→ Written request
Copy the rows below verbatim, covering only the stretch from the line that contains "This screenshot has height=509, width=784." through the end of the rows, both ends included.
-*-
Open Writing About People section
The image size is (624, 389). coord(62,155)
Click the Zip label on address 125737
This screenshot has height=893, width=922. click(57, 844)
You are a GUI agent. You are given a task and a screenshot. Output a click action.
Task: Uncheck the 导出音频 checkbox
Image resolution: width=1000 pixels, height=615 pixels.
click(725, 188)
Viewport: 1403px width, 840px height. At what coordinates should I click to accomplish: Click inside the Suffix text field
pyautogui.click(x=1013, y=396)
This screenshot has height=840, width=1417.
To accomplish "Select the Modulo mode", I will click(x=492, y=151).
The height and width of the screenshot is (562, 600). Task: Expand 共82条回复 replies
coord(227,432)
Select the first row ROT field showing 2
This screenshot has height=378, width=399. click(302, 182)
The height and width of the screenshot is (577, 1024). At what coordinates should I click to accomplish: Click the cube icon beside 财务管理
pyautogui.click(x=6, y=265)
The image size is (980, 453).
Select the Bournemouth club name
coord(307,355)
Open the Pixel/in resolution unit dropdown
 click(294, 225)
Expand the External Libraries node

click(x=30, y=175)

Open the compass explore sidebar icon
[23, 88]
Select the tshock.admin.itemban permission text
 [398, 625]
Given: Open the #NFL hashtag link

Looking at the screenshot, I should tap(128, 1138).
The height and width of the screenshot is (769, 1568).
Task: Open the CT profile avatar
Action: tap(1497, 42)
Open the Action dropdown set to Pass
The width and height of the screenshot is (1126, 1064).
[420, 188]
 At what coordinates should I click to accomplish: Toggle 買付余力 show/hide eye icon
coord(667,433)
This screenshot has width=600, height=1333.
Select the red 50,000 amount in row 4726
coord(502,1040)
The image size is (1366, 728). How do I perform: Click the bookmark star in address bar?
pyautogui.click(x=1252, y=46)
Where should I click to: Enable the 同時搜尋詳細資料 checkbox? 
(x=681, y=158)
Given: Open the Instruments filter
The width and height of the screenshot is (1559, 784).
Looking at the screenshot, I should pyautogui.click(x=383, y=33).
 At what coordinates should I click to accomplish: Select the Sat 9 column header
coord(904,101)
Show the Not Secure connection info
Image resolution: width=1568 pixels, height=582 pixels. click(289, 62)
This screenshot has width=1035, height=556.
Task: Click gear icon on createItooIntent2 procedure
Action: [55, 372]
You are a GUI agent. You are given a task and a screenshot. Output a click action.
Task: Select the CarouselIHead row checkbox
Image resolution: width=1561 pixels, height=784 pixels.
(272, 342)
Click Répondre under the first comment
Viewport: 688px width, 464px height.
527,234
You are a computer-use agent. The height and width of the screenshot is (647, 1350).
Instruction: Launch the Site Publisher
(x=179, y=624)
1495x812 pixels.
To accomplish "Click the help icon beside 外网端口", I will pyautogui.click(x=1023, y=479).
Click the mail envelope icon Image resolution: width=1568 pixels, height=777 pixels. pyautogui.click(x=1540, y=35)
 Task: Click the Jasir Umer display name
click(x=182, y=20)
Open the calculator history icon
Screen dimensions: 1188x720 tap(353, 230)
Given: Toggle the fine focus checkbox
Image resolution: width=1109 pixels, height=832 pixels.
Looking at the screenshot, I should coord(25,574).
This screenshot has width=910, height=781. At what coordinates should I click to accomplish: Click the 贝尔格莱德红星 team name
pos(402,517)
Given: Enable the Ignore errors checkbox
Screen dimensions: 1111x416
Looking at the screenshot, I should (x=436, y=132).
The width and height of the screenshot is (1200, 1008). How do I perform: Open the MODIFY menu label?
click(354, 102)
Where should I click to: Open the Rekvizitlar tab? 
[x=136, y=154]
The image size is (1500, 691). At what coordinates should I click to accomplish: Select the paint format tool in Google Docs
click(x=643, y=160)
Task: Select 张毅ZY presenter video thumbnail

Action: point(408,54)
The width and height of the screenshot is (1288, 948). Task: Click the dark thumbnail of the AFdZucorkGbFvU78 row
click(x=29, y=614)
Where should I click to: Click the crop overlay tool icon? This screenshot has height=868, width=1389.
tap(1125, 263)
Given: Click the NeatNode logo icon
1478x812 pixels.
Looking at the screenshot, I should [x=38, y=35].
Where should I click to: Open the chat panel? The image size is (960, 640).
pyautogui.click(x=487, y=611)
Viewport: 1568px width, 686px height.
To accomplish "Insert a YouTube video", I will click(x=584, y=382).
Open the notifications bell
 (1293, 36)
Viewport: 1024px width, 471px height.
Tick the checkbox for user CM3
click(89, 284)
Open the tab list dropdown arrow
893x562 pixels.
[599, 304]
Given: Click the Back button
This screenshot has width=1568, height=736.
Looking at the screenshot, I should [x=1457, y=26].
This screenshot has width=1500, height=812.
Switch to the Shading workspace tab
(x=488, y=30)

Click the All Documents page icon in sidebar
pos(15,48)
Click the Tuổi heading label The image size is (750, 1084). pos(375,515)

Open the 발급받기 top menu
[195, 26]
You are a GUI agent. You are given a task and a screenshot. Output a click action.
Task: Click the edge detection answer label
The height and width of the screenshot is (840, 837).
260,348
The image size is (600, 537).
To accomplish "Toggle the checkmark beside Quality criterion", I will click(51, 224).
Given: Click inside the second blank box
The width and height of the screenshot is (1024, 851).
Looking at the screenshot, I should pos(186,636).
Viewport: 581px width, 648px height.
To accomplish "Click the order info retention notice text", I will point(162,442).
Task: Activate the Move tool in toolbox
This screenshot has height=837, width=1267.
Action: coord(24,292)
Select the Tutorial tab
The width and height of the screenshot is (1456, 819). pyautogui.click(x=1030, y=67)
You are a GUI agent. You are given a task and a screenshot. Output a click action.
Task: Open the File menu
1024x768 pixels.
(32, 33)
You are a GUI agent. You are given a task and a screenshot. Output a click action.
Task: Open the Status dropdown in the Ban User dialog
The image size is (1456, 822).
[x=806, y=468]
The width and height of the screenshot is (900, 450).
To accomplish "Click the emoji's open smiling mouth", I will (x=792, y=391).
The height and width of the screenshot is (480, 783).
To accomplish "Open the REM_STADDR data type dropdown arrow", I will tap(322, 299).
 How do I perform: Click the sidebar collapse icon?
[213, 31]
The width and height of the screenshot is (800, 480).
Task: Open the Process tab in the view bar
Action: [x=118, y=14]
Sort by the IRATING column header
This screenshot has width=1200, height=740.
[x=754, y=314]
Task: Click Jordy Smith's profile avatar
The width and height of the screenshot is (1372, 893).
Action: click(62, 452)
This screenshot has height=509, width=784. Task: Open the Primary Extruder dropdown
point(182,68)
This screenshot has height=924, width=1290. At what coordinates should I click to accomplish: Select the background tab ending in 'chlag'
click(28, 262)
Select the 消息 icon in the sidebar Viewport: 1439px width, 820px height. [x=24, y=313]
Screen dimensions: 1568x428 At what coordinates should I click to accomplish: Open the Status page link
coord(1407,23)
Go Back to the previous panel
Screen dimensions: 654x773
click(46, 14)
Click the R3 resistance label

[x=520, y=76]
-*-
→ Expected answer
This screenshot has height=509, width=784. Task: Open the Primary Extruder dropdown
point(182,68)
This screenshot has height=924, width=1290. At what coordinates should I click to accomplish: Select the background tab ending in 'chlag'
click(28, 262)
Select the 消息 icon in the sidebar Viewport: 1439px width, 820px height. [x=24, y=313]
Screen dimensions: 1568x428 At what coordinates should I click to accomplish: Open the Status page link
coord(1407,23)
Go Back to the previous panel
Screen dimensions: 654x773
click(46, 14)
Click the R3 resistance label

[x=520, y=76]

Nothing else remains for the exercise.